[WHAT IS BEING ASKED] Pictures aside, copy exactly the lines running from the one with "Image resolution: width=1311" to the end of the records.

********

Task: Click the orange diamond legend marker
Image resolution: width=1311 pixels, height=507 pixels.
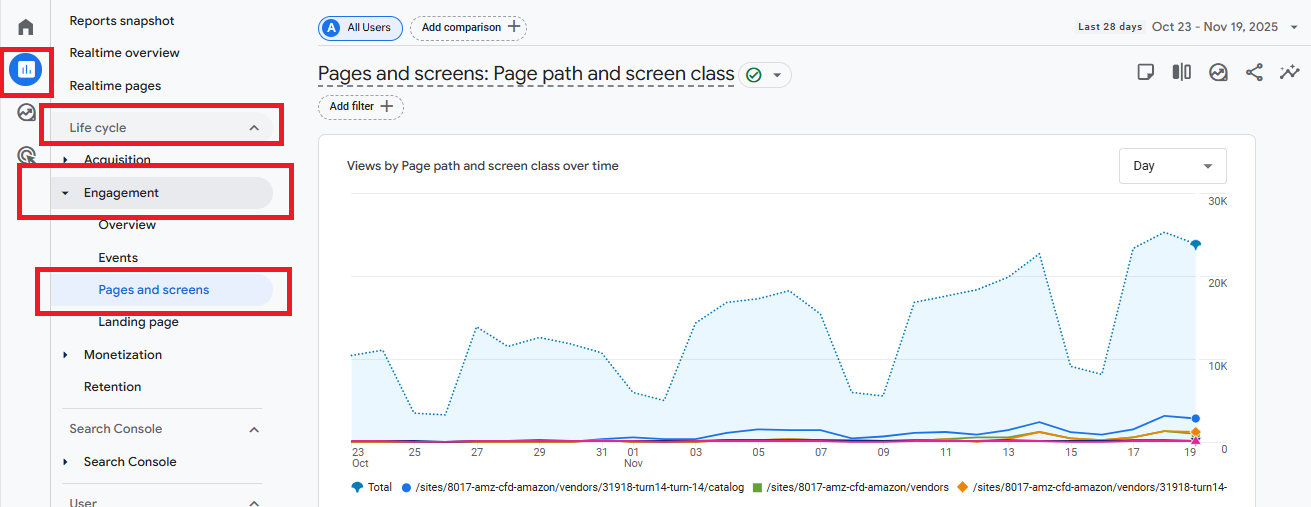Action: pos(963,487)
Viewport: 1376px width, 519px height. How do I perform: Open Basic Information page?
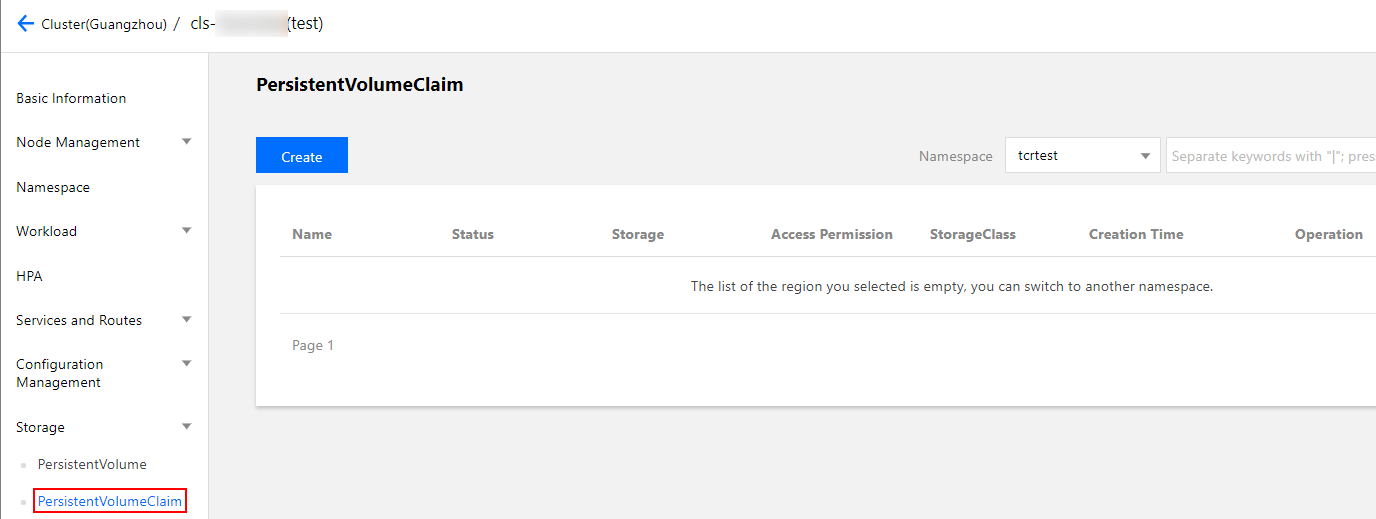point(71,98)
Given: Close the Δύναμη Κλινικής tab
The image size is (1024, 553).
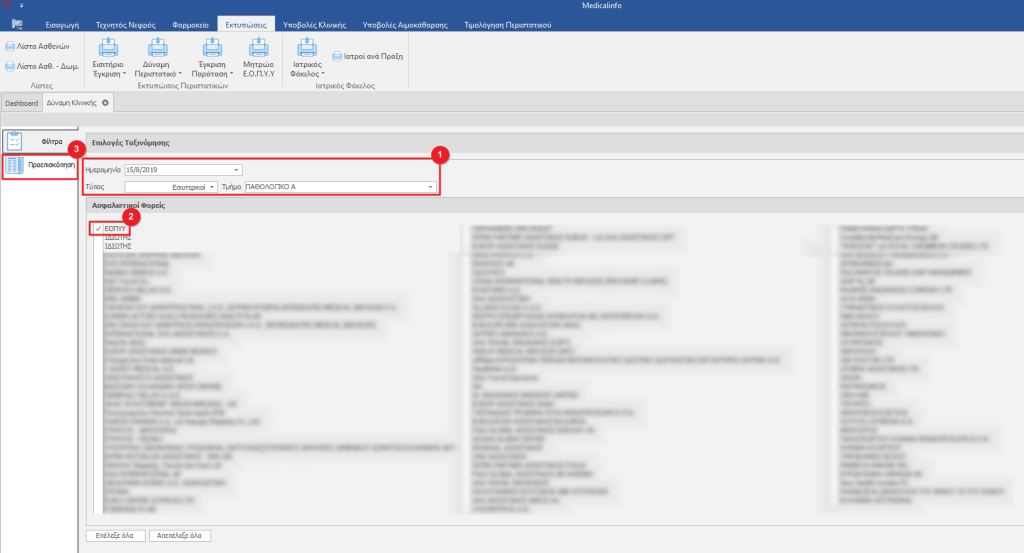Looking at the screenshot, I should [105, 103].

********

[REPLY TO THE TASK]
Image resolution: width=1311 pixels, height=507 pixels.
Action: pos(963,487)
Viewport: 1376px width, 519px height. How do I perform: Open Basic Information page?
point(71,98)
Given: Close the Δύναμη Κλινικής tab
The image size is (1024, 553).
Looking at the screenshot, I should [105, 103].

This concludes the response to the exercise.